### OBJECTIVE
Edit the lines below so that every "GUI agent" becomes "screen agent", leaving everything else the same.

-- DATASET EXCERPTS start --

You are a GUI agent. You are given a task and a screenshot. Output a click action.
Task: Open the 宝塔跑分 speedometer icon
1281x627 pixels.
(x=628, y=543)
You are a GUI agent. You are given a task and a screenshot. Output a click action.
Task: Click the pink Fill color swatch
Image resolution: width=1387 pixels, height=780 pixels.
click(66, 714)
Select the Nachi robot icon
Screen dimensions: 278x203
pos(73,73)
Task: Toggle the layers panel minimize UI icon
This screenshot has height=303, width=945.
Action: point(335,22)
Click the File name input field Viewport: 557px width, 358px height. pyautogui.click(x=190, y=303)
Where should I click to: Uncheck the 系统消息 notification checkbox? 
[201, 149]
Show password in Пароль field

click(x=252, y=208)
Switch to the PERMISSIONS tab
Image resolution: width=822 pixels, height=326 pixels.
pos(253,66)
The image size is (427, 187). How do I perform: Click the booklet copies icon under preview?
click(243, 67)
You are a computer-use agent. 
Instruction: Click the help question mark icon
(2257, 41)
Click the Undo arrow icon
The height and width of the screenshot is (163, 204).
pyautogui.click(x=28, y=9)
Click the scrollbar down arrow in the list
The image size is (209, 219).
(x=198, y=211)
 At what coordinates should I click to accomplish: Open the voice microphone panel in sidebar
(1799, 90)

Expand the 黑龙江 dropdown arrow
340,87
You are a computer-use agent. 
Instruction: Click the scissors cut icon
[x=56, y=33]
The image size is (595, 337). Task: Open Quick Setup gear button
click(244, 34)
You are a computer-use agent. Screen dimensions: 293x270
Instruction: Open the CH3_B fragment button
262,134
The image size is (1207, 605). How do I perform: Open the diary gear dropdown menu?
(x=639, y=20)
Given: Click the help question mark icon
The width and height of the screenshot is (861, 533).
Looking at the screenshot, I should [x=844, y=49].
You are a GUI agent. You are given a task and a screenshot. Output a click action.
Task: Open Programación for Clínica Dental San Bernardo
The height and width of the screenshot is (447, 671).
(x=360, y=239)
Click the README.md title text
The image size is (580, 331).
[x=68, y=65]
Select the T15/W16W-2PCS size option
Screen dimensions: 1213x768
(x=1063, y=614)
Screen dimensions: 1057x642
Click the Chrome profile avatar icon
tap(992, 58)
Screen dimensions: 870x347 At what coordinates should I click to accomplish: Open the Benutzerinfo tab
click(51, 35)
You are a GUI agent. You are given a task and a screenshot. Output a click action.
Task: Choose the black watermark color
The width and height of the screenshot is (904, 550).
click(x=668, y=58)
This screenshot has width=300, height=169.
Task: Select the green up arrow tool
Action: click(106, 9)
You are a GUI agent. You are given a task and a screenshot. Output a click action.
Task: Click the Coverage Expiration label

-- DATASET EXCERPTS end --

### RESULT FOR THIS TASK
You are a screen agent. You are given a task and a screenshot. Output a click action.
Task: Open the 宝塔跑分 speedometer icon
1281x627 pixels.
(x=628, y=543)
You are a screen agent. You are given a task and a screenshot. Output a click action.
Task: Click the pink Fill color swatch
Image resolution: width=1387 pixels, height=780 pixels.
click(66, 714)
Select the Nachi robot icon
Screen dimensions: 278x203
pos(73,73)
Task: Toggle the layers panel minimize UI icon
This screenshot has height=303, width=945.
Action: point(335,22)
Click the File name input field Viewport: 557px width, 358px height. pyautogui.click(x=190, y=303)
Where should I click to: Uncheck the 系统消息 notification checkbox? 
[201, 149]
Show password in Пароль field

click(x=252, y=208)
Switch to the PERMISSIONS tab
Image resolution: width=822 pixels, height=326 pixels.
pos(253,66)
The image size is (427, 187). How do I perform: Click the booklet copies icon under preview?
click(243, 67)
You are a computer-use agent. 
Instruction: Click the help question mark icon
(2257, 41)
Click the Undo arrow icon
The height and width of the screenshot is (163, 204).
pyautogui.click(x=28, y=9)
Click the scrollbar down arrow in the list
The image size is (209, 219).
(x=198, y=211)
 At what coordinates should I click to accomplish: Open the voice microphone panel in sidebar
(1799, 90)

Expand the 黑龙江 dropdown arrow
340,87
You are a computer-use agent. 
Instruction: Click the scissors cut icon
[x=56, y=33]
The image size is (595, 337). Task: Open Quick Setup gear button
click(244, 34)
You are a computer-use agent. Screen dimensions: 293x270
Instruction: Open the CH3_B fragment button
262,134
The image size is (1207, 605). How do I perform: Open the diary gear dropdown menu?
(x=639, y=20)
Given: Click the help question mark icon
The width and height of the screenshot is (861, 533).
Looking at the screenshot, I should [x=844, y=49].
You are a screen agent. You are given a task and a screenshot. Output a click action.
Task: Open Programación for Clínica Dental San Bernardo
The height and width of the screenshot is (447, 671).
(x=360, y=239)
Click the README.md title text
The image size is (580, 331).
[x=68, y=65]
Select the T15/W16W-2PCS size option
Screen dimensions: 1213x768
(x=1063, y=614)
Screen dimensions: 1057x642
Click the Chrome profile avatar icon
tap(992, 58)
Screen dimensions: 870x347 At what coordinates should I click to accomplish: Open the Benutzerinfo tab
click(51, 35)
You are a screen agent. You are given a task and a screenshot. Output a click action.
Task: Choose the black watermark color
The width and height of the screenshot is (904, 550).
click(x=668, y=58)
This screenshot has width=300, height=169.
Task: Select the green up arrow tool
Action: click(106, 9)
You are a screen agent. You are given a task and a screenshot. Output a click action.
Task: Click the Coverage Expiration label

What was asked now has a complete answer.